Saved entries
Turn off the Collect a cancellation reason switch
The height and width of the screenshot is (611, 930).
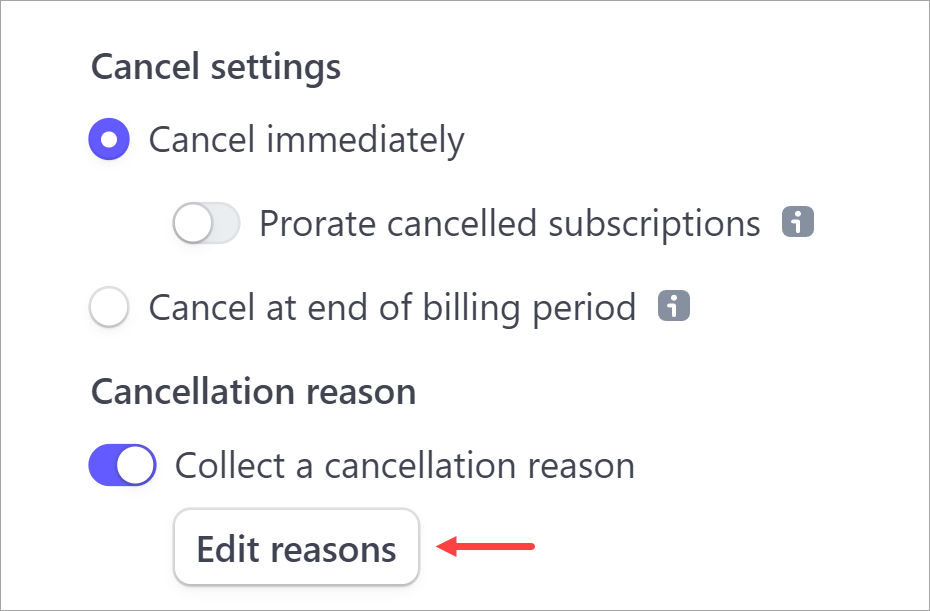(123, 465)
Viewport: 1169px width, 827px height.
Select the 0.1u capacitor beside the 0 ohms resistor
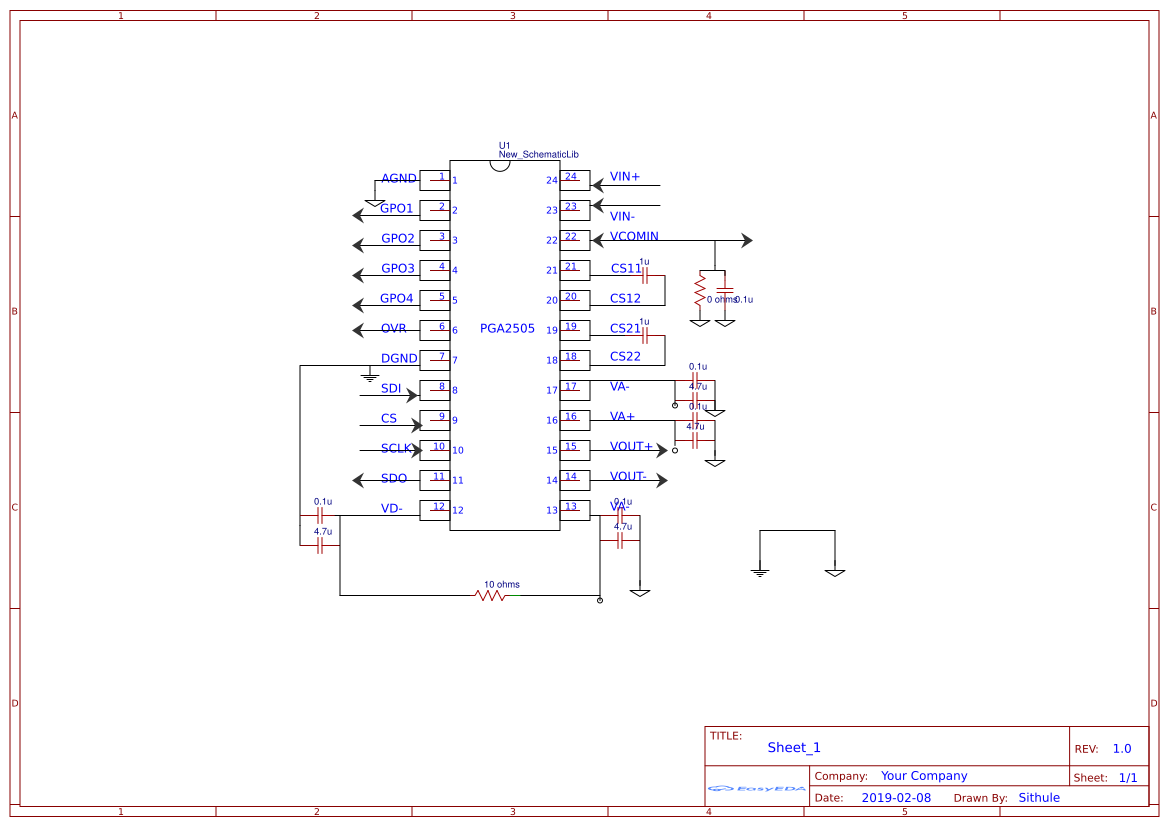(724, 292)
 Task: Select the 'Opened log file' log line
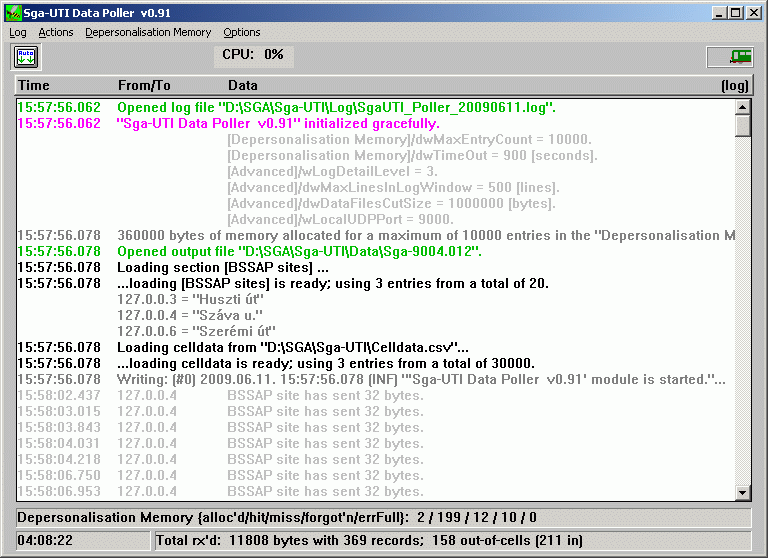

> _TASK REQUIREMENTS_
Look above for the line containing "Select the 0.1u", then retype it and each line after it to the end of the records, exactly and without pictures.

> _WRITTEN SOLUTION_
Select the 0.1u capacitor beside the 0 ohms resistor
(724, 292)
 Task: Select the 'Opened log file' log line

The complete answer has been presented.